= WHAT YOU SHOULD DO =
Copy out every line of the records below, adding 81 to each number inside the answers, both the image dimensions and the coordinates. Leave the pictures out of your answer.

+++ RECORDS FOR THIS TASK +++

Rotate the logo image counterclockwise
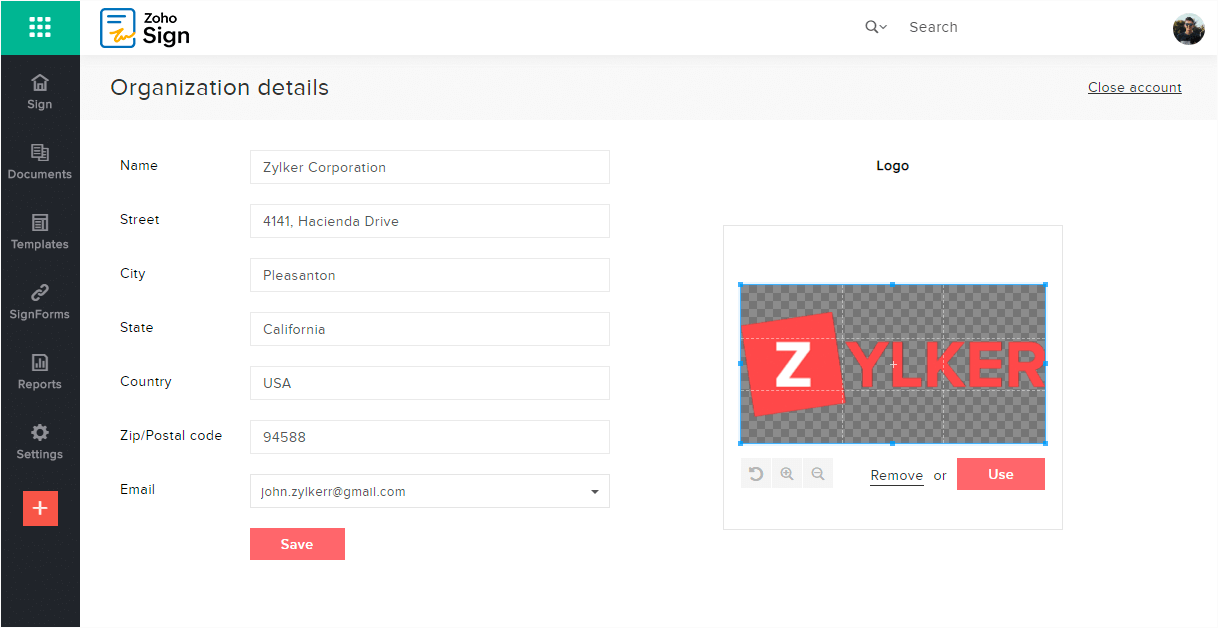Image resolution: width=1218 pixels, height=628 pixels. (756, 474)
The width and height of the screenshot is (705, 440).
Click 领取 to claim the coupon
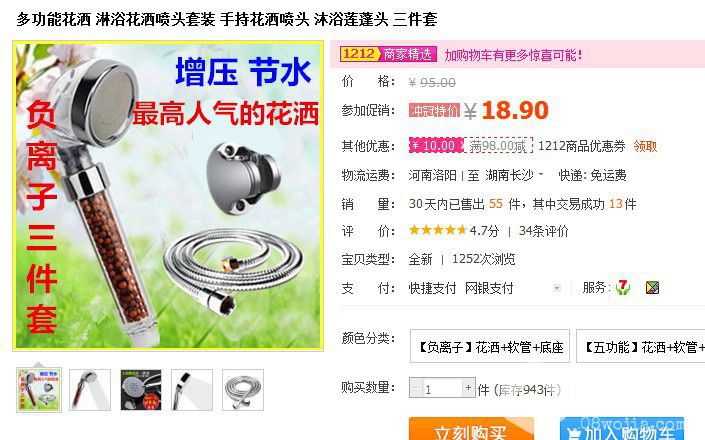[x=645, y=146]
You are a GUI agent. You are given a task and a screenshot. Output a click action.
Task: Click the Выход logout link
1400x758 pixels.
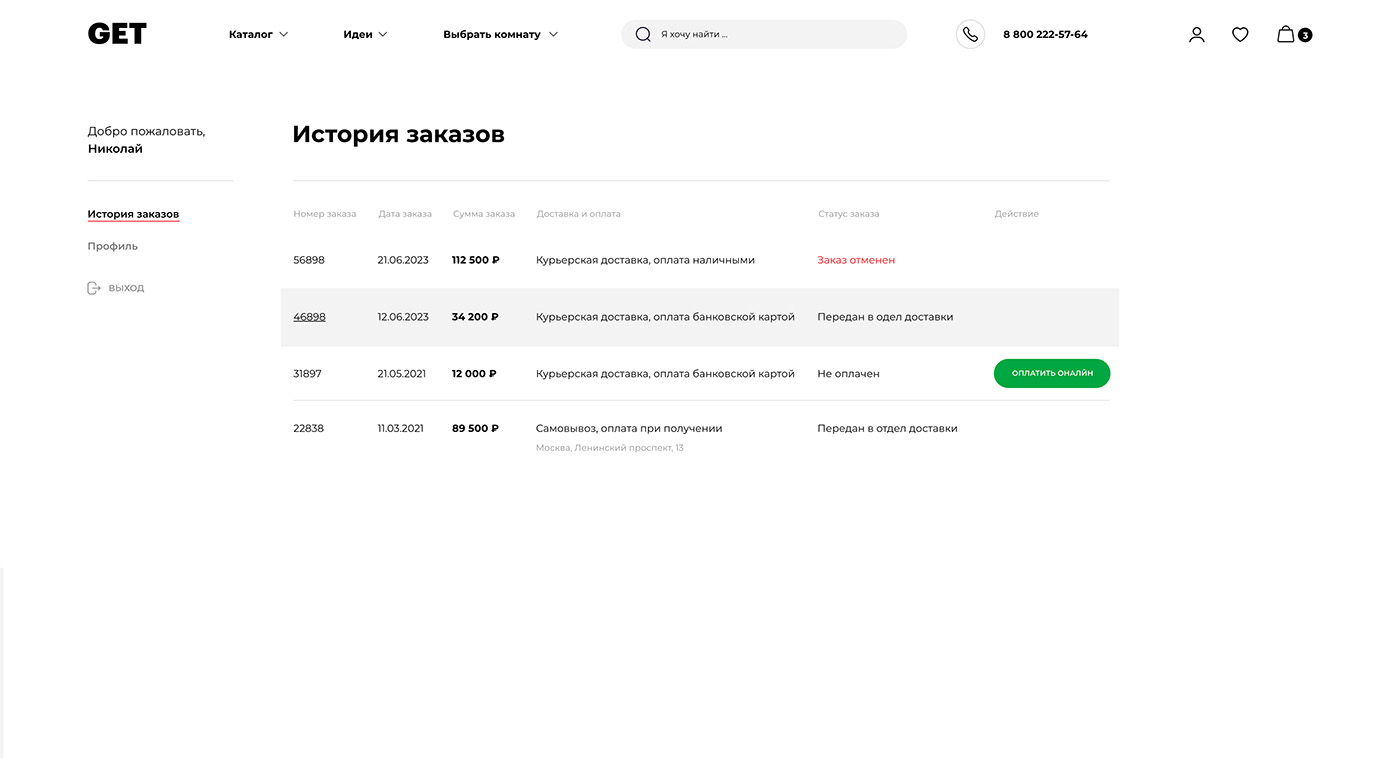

+++

= TASK RESULT =
Rotate the logo image counterclockwise
Image resolution: width=1299 pixels, height=709 pixels. (837, 555)
The width and height of the screenshot is (705, 440).
Click 领取 to claim the coupon
[x=726, y=227]
You are a GUI agent. You are given a task and a screenshot. Output a click action.
Task: Click the Выход logout link
1400x758 pixels.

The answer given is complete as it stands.